> [EXERCISE GOAL] Edit the material starting with the line containing "Click the red circled number ③ figure marker" and going on through the line containing "Click the 摂取スケジュール表 caption pill": rewrite these lines with "figure marker" changed to "figure badge" and everything else left as it is.

[Saved data entries]
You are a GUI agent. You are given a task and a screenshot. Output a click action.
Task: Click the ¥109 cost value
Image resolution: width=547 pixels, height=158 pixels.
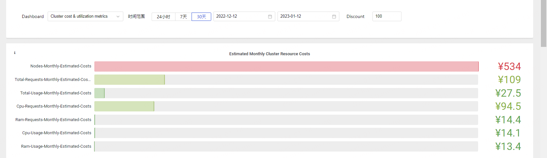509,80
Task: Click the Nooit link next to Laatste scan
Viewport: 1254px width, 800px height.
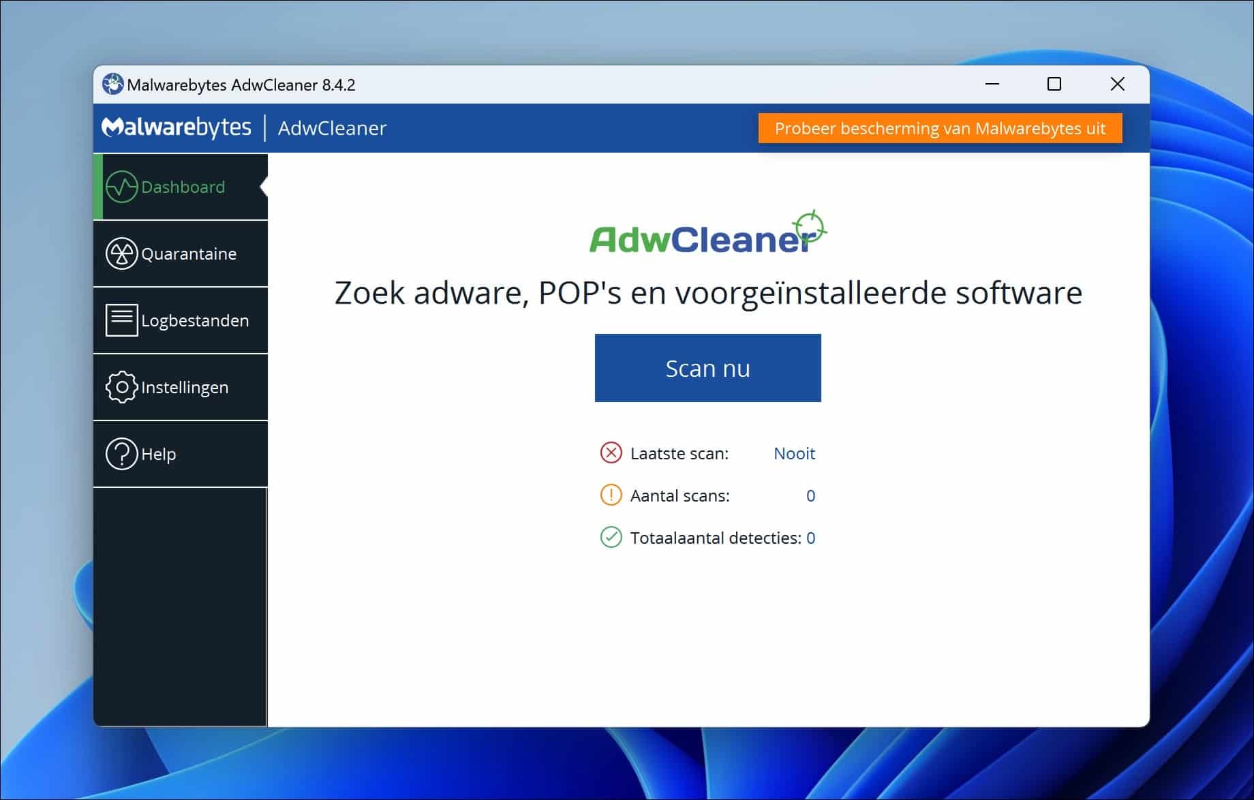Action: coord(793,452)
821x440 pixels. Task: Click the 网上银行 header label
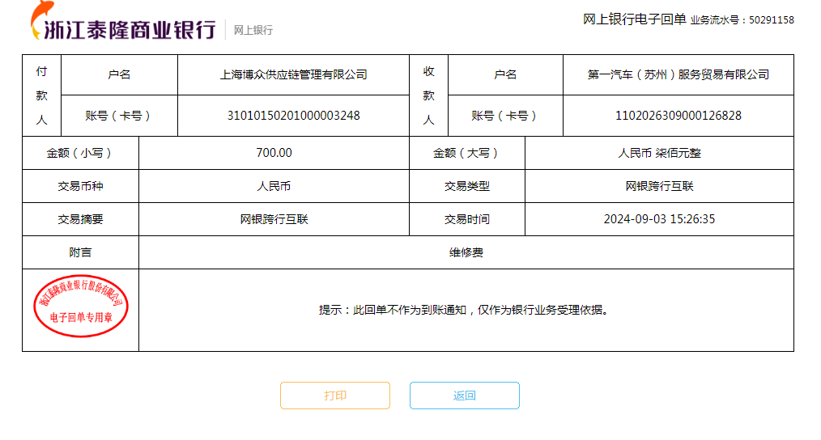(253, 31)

==

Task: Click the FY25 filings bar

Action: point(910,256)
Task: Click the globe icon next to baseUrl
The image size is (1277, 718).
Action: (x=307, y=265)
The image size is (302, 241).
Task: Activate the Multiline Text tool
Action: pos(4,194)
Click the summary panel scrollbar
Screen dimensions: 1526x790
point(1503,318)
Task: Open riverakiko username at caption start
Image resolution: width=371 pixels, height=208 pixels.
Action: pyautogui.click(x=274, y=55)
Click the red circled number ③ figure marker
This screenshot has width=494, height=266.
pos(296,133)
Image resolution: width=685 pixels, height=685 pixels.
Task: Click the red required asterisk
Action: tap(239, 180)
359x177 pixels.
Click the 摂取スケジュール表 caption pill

--

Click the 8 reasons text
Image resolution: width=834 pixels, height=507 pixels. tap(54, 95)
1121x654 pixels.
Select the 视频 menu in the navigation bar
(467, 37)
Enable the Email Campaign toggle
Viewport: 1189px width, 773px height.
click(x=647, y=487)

> [EXERCISE RESPONSE]
Click the red circled number ③ figure badge
This screenshot has width=494, height=266.
pos(296,133)
Image resolution: width=685 pixels, height=685 pixels.
Task: Click the red required asterisk
Action: tap(239, 180)
359x177 pixels.
Click the 摂取スケジュール表 caption pill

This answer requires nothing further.